WHAT THE TASK ASKS:
A complete and exact copy of the entries below is the expected result.

[[ ENTRIES PROVIDED, beginning ]]

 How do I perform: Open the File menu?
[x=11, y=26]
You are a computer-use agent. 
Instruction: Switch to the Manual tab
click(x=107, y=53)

[[ ENTRIES PROVIDED, end ]]

RESPONSE AREA:
 How do I perform: Open the File menu?
[x=11, y=26]
You are a computer-use agent. 
Instruction: Switch to the Manual tab
click(x=107, y=53)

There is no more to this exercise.